(FRAGMENTO)
================================

Llegados a este punto, es de interés cotejar el conocimiento que brinda lo poético con el conocimiento filosófico; una dimensión filosófica que toma cuerpo en el fragmento noveno del poema mediante las figuras de Musil y de M. Serres[15], enzarzados en una discusión acerca de la pertinencia o no pertinencia de la escena del atropello dentro de un ensayo. Al hacerlo, no sólo están pensando en el uso y el destino que pueden darle a la tragedia del accidente, sino que están considerando también su cualidad de discurso. La negativa del austriaco a su inclusión dentro de un ensayo podría gravitar, quizás, en torno a la diferencia insalvable que enfrenta a la filosofía y a la vida: el discurso de la primera se basa en un razonamiento que, aunque incurre en bifurcaciones, es deductivo y persigue la conclusión; es entonces una suerte de construcción que no tiene por qué corresponderse con nosotros y nuestras vivencias. La vida, por su lado, se gesta a partir de dos discursos inseparables: uno, en cierta medida, también lógico-deductivo –el que cada uno genera con sus acciones y decisiones– y otro que corta de raíz la causalidad, la previsión y la coherencia –los acontecimientos que no recaen en las manos de uno y que, de forma inesperada y arbitraria, influyen en el devenir del «yo autobiográfico» y de la «conciencia extendida» (cf. Damasio, Sentiment, 30-32).

================================

(ENUNCIADO)
Cita completo y sin alteraciones el fragmento sobre el conocimiento poético y el filosófico. El material no interviene en absoluto en esto.

(REGISTROS DE DATOS)
================================

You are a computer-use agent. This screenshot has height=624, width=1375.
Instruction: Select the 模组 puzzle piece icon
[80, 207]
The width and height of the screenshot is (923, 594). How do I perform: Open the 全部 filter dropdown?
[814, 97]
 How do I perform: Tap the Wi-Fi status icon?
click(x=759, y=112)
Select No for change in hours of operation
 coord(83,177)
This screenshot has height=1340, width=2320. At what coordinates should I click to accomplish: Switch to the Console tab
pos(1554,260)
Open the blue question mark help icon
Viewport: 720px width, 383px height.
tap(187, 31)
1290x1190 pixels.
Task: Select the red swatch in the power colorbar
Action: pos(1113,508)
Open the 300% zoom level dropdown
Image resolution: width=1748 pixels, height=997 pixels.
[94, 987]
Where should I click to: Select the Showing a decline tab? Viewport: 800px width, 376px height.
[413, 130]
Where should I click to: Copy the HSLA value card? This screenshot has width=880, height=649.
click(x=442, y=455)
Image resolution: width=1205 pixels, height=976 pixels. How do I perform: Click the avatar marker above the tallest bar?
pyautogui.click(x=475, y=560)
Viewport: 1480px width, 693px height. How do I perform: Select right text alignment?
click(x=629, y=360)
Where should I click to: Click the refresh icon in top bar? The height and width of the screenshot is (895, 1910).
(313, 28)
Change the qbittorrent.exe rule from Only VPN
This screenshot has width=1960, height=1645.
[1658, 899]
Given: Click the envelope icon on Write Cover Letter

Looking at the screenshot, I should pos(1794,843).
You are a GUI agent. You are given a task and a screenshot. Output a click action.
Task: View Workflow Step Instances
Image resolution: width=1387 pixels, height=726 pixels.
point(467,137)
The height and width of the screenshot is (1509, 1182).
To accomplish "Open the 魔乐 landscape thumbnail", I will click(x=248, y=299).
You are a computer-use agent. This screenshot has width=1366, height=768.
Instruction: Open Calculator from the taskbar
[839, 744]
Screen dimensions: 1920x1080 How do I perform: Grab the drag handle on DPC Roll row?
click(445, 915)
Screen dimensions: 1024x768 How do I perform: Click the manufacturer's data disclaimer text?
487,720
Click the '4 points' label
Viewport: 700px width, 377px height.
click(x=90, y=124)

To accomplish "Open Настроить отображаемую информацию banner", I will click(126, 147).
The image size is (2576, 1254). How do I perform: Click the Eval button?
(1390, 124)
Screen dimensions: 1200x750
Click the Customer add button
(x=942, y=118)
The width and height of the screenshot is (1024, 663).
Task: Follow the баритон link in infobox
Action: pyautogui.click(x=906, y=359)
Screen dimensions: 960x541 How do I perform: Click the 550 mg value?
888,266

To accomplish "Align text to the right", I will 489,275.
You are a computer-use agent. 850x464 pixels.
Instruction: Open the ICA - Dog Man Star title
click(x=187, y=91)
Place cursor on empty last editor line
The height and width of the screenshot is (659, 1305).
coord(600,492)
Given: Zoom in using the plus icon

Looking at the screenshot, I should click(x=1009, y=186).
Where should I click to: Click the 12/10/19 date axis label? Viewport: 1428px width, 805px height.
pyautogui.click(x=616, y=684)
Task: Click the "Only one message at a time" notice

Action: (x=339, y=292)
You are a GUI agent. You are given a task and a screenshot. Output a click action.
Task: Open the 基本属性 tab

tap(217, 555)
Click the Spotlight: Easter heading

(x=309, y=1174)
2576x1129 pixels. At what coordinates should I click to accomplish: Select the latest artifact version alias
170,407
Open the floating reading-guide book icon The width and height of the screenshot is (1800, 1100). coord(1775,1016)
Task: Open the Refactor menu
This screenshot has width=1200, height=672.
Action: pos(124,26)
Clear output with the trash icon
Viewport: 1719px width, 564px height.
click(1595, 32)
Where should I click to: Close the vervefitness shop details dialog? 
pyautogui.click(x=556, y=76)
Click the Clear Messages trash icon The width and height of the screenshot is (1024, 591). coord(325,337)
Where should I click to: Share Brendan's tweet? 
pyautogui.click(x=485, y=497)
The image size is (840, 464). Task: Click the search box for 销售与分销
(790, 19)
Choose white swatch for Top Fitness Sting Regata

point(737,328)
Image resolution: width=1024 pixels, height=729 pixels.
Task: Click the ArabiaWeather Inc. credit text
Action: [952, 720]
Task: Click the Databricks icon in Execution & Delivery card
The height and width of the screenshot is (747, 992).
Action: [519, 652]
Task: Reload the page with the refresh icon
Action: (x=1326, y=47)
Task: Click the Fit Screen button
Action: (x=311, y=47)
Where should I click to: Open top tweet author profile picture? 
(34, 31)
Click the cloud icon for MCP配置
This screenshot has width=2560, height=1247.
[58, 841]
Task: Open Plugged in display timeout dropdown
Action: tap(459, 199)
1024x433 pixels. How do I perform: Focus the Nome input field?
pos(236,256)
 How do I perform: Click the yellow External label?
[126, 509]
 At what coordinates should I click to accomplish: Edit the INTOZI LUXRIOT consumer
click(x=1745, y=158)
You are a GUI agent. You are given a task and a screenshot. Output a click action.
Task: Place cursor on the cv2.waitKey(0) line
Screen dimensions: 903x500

================================

(RESULTADO DEL EJERCICIO)
Llegados a este punto, es de interés cotejar el conocimiento que brinda lo poético con el conocimiento filosófico; una dimensión filosófica que toma cuerpo en el fragmento noveno del poema mediante las figuras de Musil y de M. Serres[15], enzarzados en una discusión acerca de la pertinencia o no pertinencia de la escena del atropello dentro de un ensayo. Al hacerlo, no sólo están pensando en el uso y el destino que pueden darle a la tragedia del accidente, sino que están considerando también su cualidad de discurso. La negativa del austriaco a su inclusión dentro de un ensayo podría gravitar, quizás, en torno a la diferencia insalvable que enfrenta a la filosofía y a la vida: el discurso de la primera se basa en un razonamiento que, aunque incurre en bifurcaciones, es deductivo y persigue la conclusión; es entonces una suerte de construcción que no tiene por qué corresponderse con nosotros y nuestras vivencias. La vida, por su lado, se gesta a partir de dos discursos inseparables: uno, en cierta medida, también lógico-deductivo –el que cada uno genera con sus acciones y decisiones– y otro que corta de raíz la causalidad, la previsión y la coherencia –los acontecimientos que no recaen en las manos de uno y que, de forma inesperada y arbitraria, influyen en el devenir del «yo autobiográfico» y de la «conciencia extendida» (cf. Damasio, Sentiment, 30-32).